For this exercise, reproduce only the lines from the one holding "Click Lite plan validity 3–30 days text" through the final line of the data below, exactly, and omit pictures.
START INPUT DATA
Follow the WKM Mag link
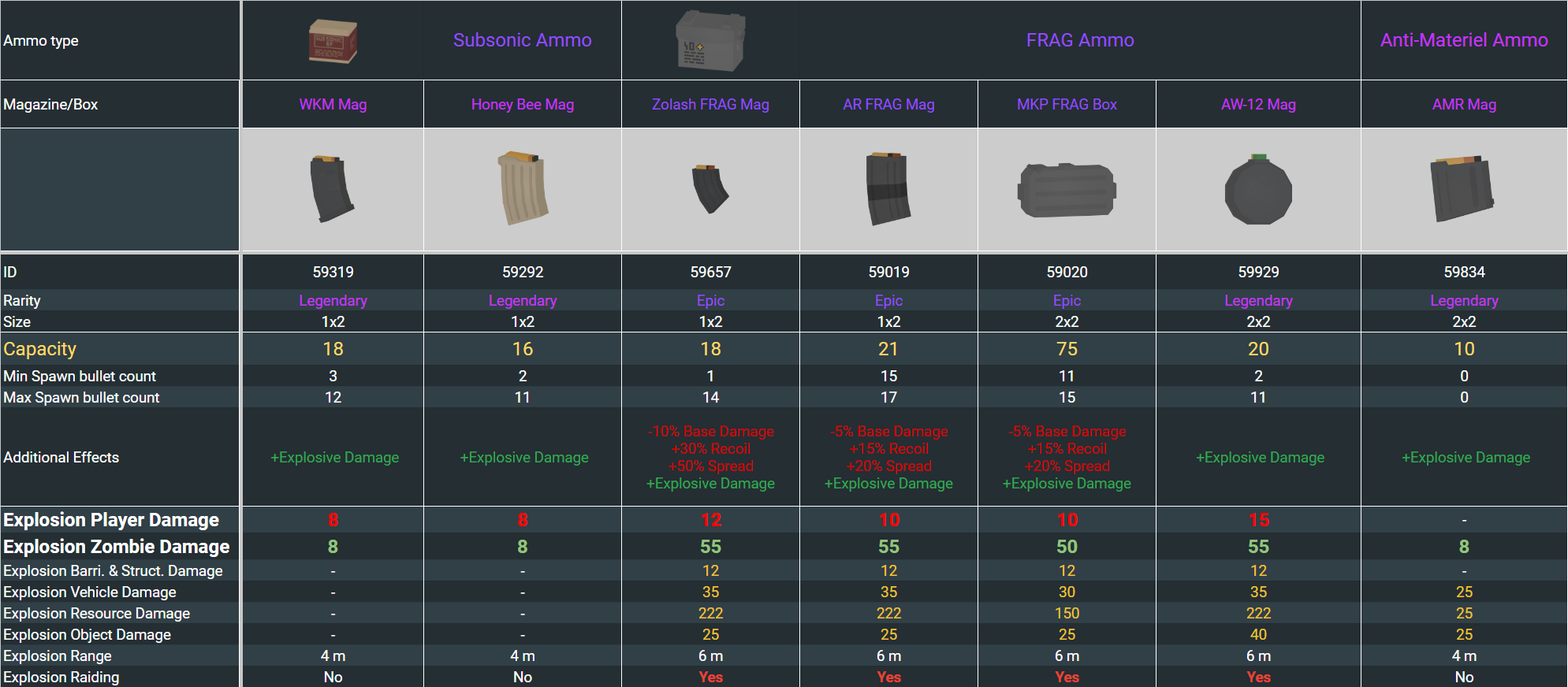 pyautogui.click(x=333, y=105)
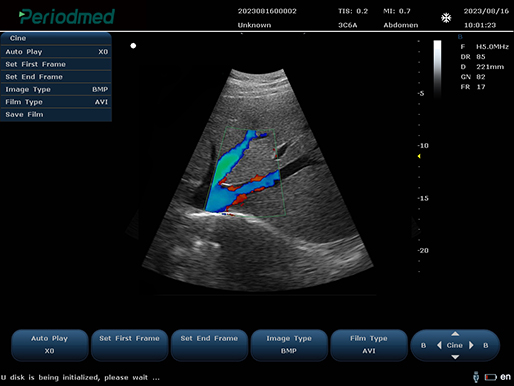Click the down arrow on Cine pad

pyautogui.click(x=455, y=357)
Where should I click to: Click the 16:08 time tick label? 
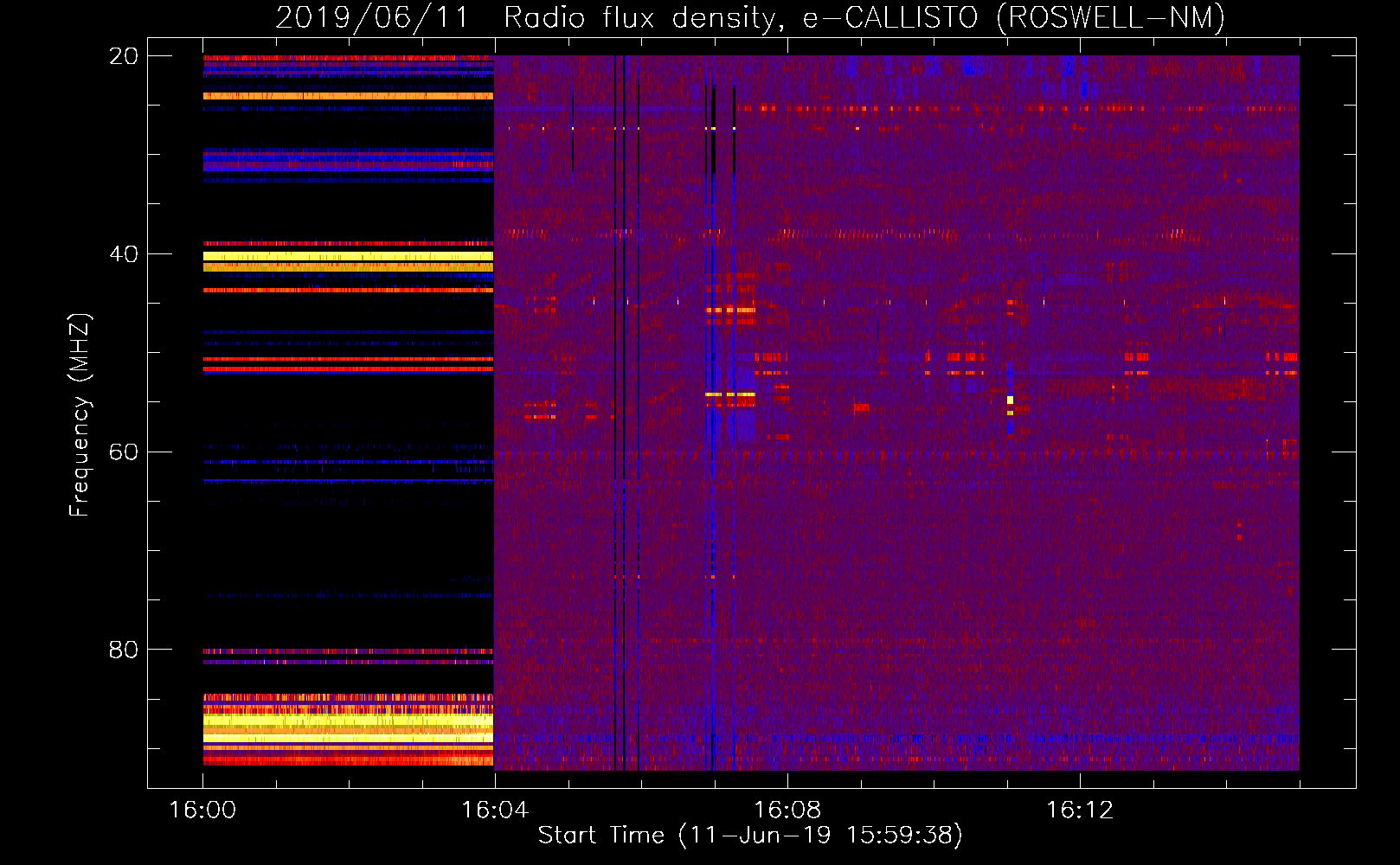click(x=787, y=810)
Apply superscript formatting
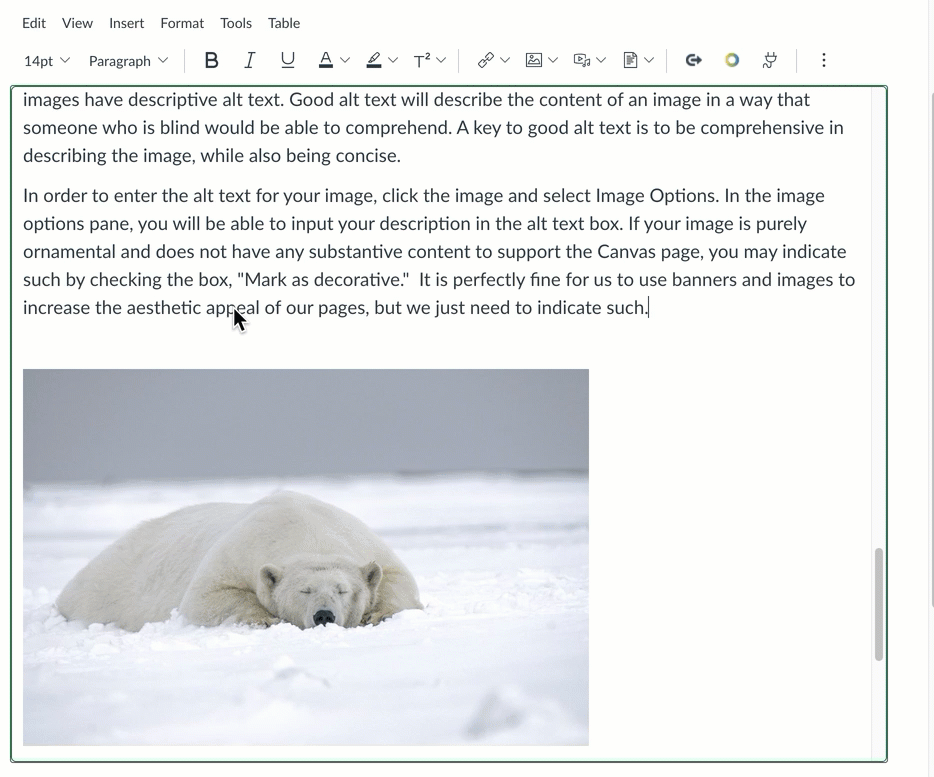Viewport: 934px width, 777px height. (422, 60)
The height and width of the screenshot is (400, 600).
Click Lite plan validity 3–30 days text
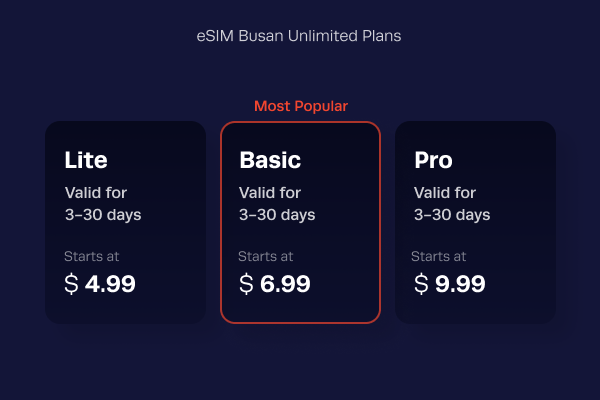pyautogui.click(x=103, y=215)
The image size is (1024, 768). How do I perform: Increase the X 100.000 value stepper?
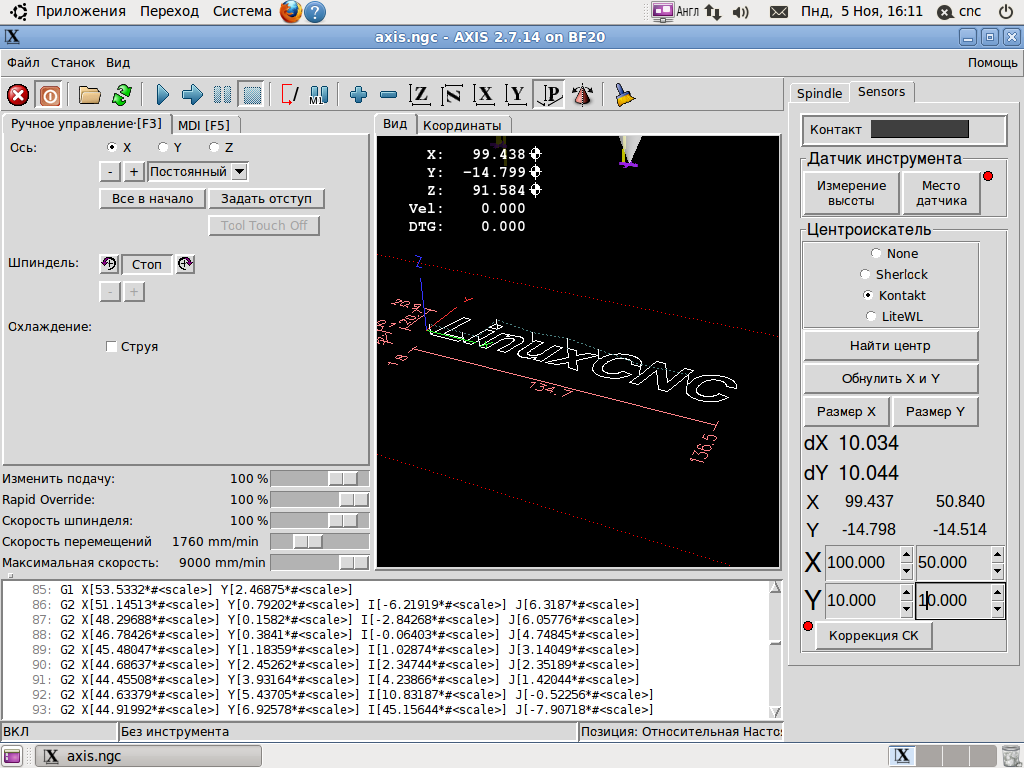[x=906, y=556]
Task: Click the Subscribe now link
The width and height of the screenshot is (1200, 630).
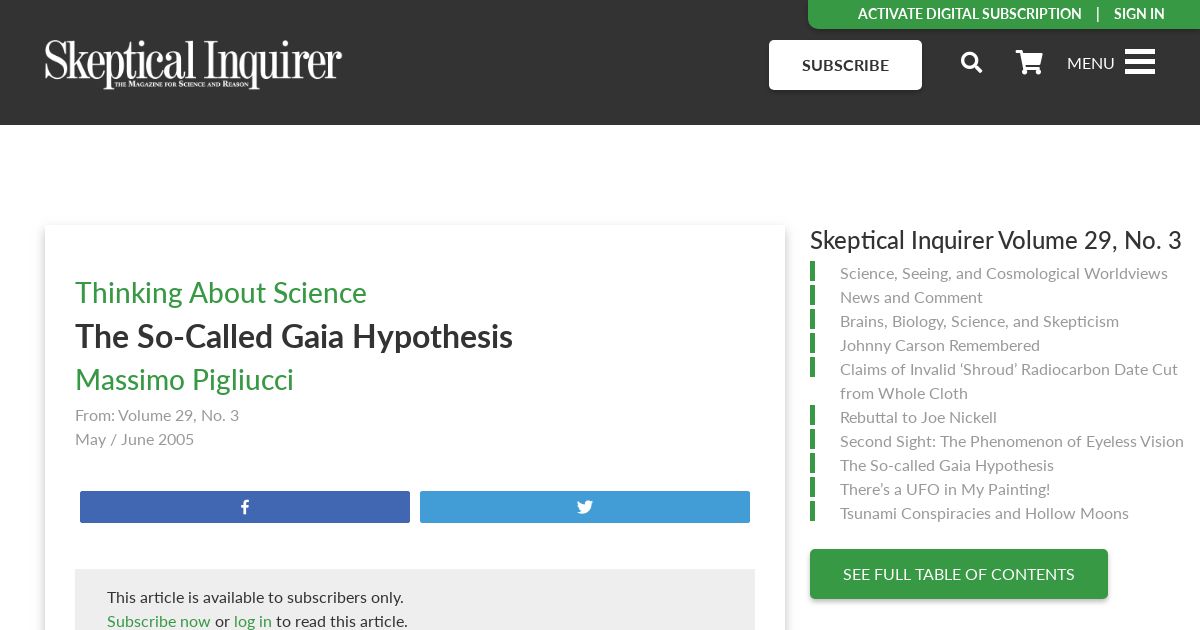Action: 159,621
END INPUT DATA
- _WRITTEN RESPONSE_
Click Lite plan validity 3–30 days text
pyautogui.click(x=103, y=215)
The image size is (1024, 768). How do I perform: Increase the X 100.000 value stepper?
[x=906, y=556]
Task: Click the Subscribe now link
The width and height of the screenshot is (1200, 630).
Action: 159,621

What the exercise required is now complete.